_Document text_:

Every bill creates winners and losers. Here's who stands to gain and who bears the cost.

Who Benefits

  • Early-stage investors who hold through conversion: Investors that receive qualifying convertible debt and later convert can count the debt holding period toward QSBS eligibility, increasing the likelihood of qualifying for some or all of the exclusion.
  • Founders and employee-shareholders in S corporations: Removing the ‘‘C corporation’’ textual limitation opens the QSBS preference to S corporations that meet the active-business and asset tests, potentially enabling pass-through businesses to offer more attractive equity compensation.
  • Long-term equity holders: The graduated schedule rewards longer holding periods with larger exclusions, so investors who stay invested for multiple years gain progressively greater tax benefits.
  • Venture funds and angels structuring rounds: Parties can design rounds with convertible instruments or S-corp structures in mind to access QSBS benefits sooner or more reliably, expanding the set of financings that can claim preferential tax treatment.

Who Bears the Cost

  • Treasury/IRS (fiscal cost): The phased-in exclusions and expanded eligibility broaden the tax preference base and will reduce federal income tax receipts relative to a baseline that lacks these changes.
  • Tax compliance teams and advisors: New tacking rules, S-corp-level tests, and the graduated-percentage regime increase recordkeeping, valuation, and compliance complexity for practitioners and company finance teams.
  • Taxpayers seeking quick exits: Investors aiming for short investment horizons (under the shortest qualifying period) will not receive the intended preferential treatment, and the new rules may incentivize longer holding even when business strategy points elsewhere.
  • Small corporations that fail active-business tests: Issuers must meet active-business and asset tests for longer covered periods to preserve investor benefits; companies that drift into nonqualified activities risk stripping investor eligibility and creating disputes.

Key Issues

The Core Tension

The central dilemma is between increasing access and flexibility for investors and small businesses—encouraging capital formation by making QSBS benefits available sooner and to more entity types—and preserving tax-base integrity and administrability; every loosening that improves access also raises the risk of gaming, raises enforcement costs, and reduces revenue, with no simple policy lever that solves all three concerns simultaneously.

The bill trades a blunt eligibility cliff for graduated tax relief, but that trade creates several implementation challenges. First, establishing and auditing the exact start and stop dates for holding periods (especially where convertible debt converts at different times or is transferred) will increase administrative burdens on issuers and the IRS.

The convertible-debt definition requires the issuer to meet active-business tests ‘‘during substantially all of the taxpayer’s holding period’’ of the debt, a phrase that invites disputes over what qualifies as ‘‘substantially all’’ and how to apply it when the company’s activities fluctuate.

Second, expanding QSBS to S corporations and adopting tacking for convertible debt widen planning opportunities that also create new abuse vectors. Parties could attempt to tailor instruments or sequencing of transfers to manufacture QSBS eligibility—for example, by issuing convertible debt solely to start the holding clock before a rapid conversion—unless Treasury/IRS guidance narrows the scope.

Finally, the fiscal cost is real: a graduated schedule that preserves full exclusion at a five-year horizon keeps a generous tax subsidy that will need to be valued against other budget priorities, and the partial exclusions complicate revenue forecasting and compliance cost estimations.

_What the task asks_:
Reproduce word for word the passage of the QSBS bill analysis starting at "The bill trades" and ending at "and the IRS.".

_Recorded information_:
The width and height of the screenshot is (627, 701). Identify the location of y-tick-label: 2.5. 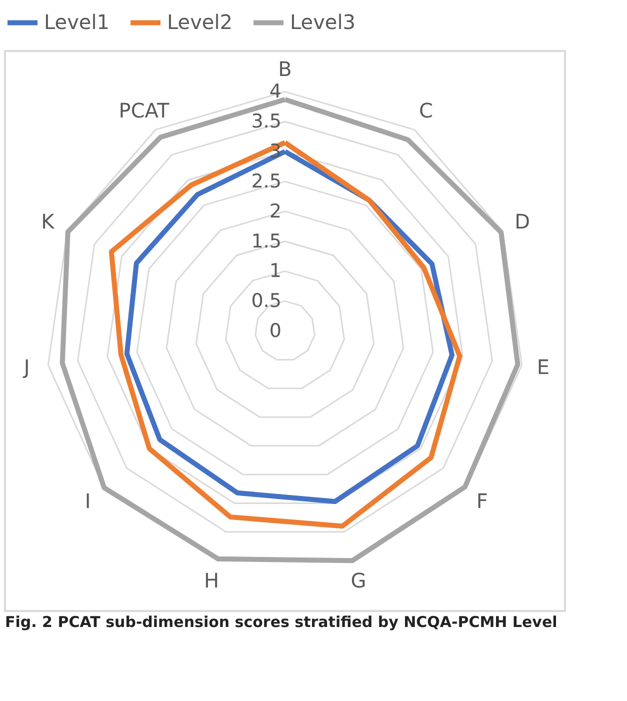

_Task result_:
The bill trades a blunt eligibility cliff for graduated tax relief, but that trade creates several implementation challenges. First, establishing and auditing the exact start and stop dates for holding periods (especially where convertible debt converts at different times or is transferred) will increase administrative burdens on issuers and the IRS.